The AMS quickly went beyond literary opinion and school colours. In 1898, the university Senate delegated a large measure of student non-academic jurisdiction to the AMS. The AMS Court emerged to dispense justice to students who had erred in their behaviour and brought discredit on the university. The Court worked on natural justice guidelines, with prosecution and defence being undertaken by students themselves and penalties being devised to suit the case at hand.
In these same years, other mainstays of student government emerged.
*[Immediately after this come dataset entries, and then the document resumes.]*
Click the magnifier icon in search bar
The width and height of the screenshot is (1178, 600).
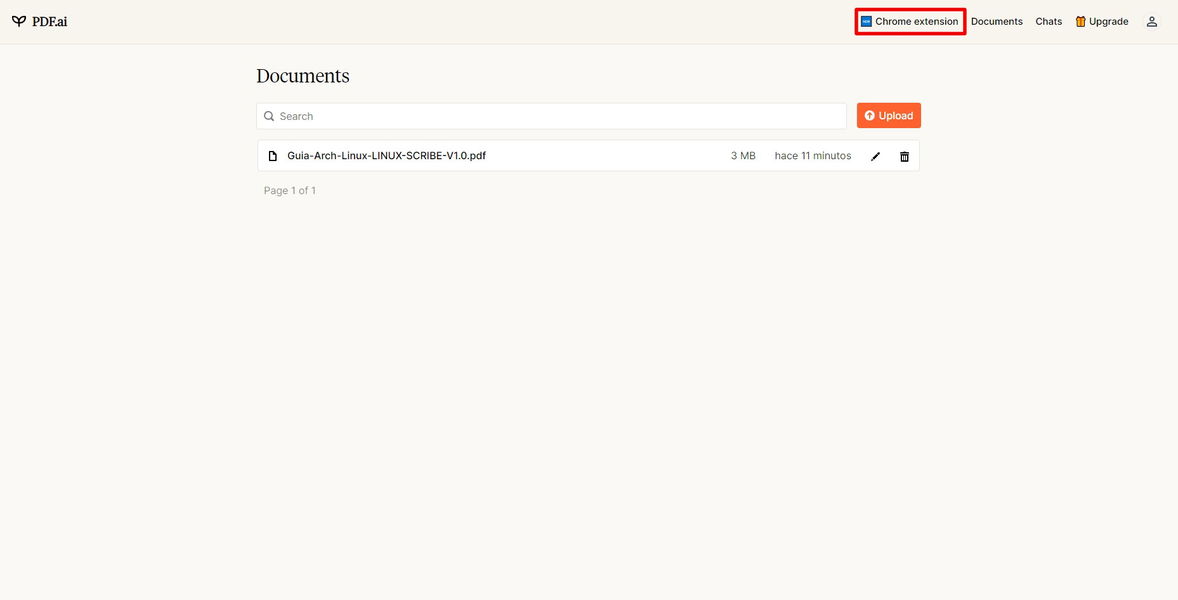click(x=269, y=116)
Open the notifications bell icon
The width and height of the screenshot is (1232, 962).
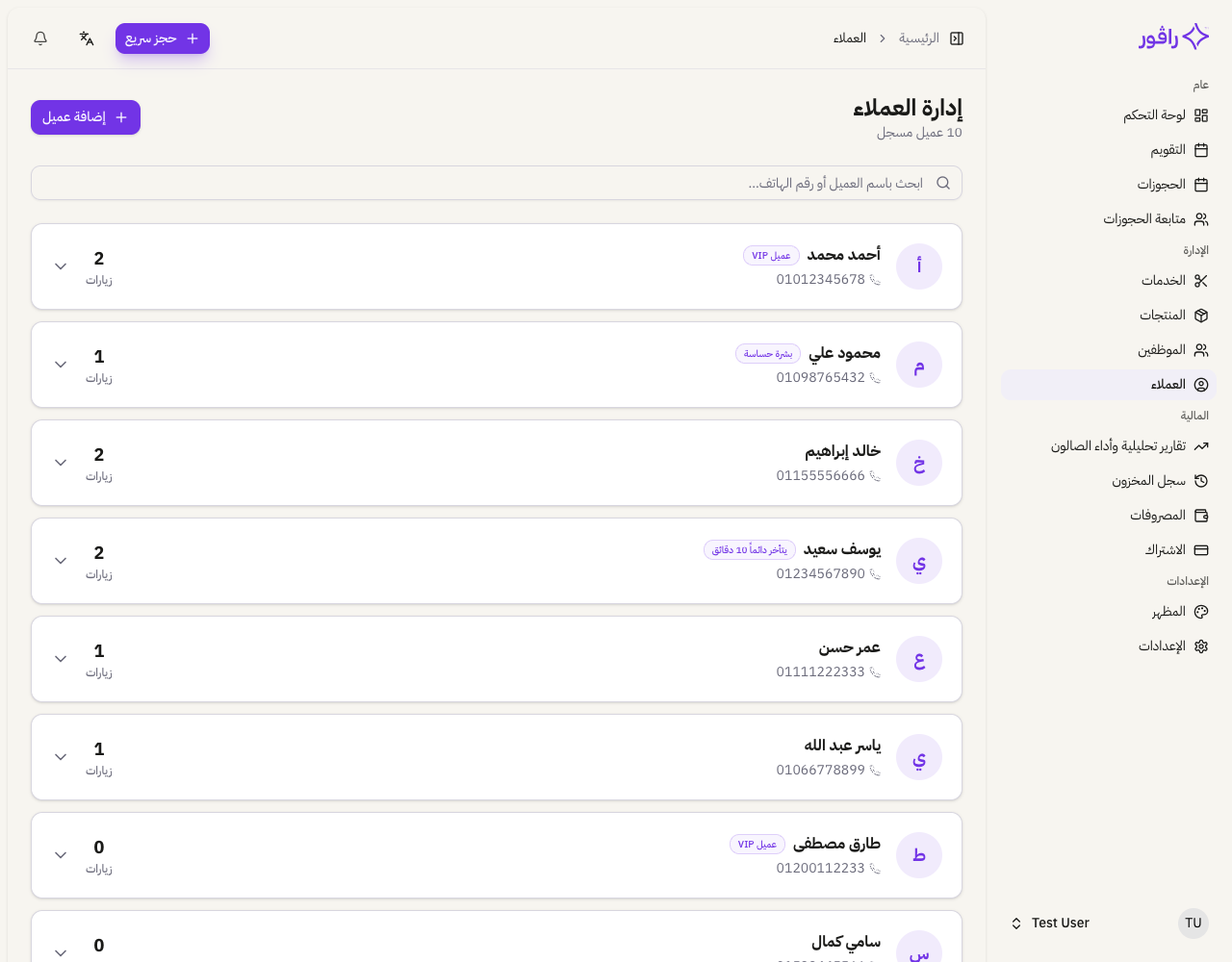(40, 38)
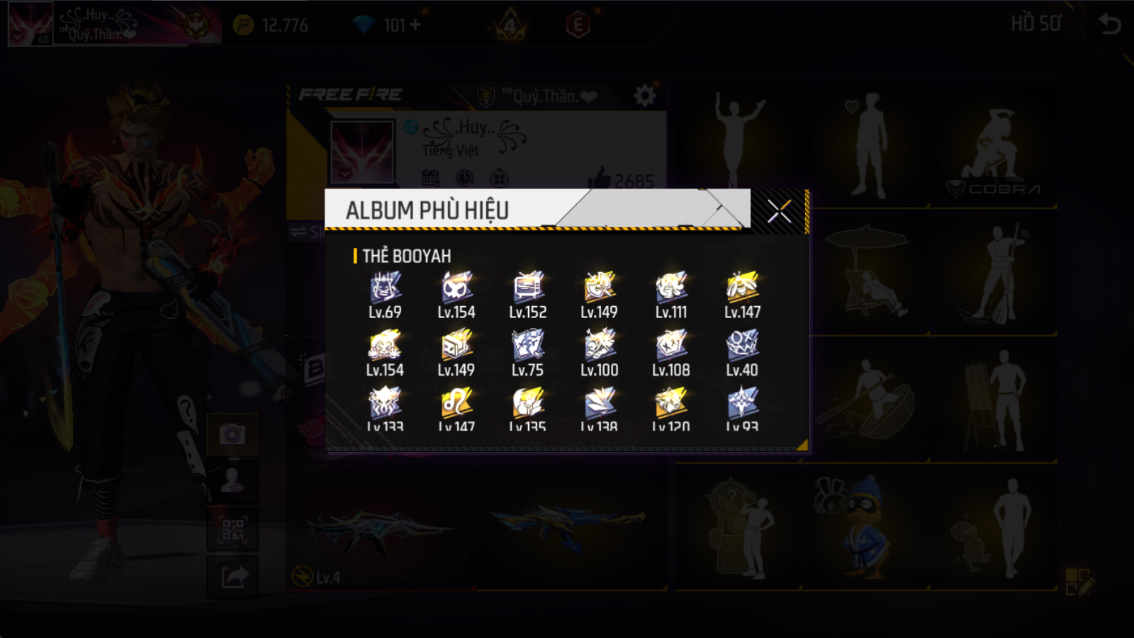This screenshot has width=1134, height=638.
Task: Edit emote layout with the pencil icon
Action: [1079, 581]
Annual referenda allowed students to decide what fees they were prepared to pay to sustain their campus life.
When Principal Grant died in 1902, the AMS rallied Queen’s students to donate an astonishing $30,000 in support of the construction of Grant Hall.
The AMS also incubated a student-funded clubs system, whereby monies were voted to groups bringing students together to indulge passions varying from sports to Gaelic dancing.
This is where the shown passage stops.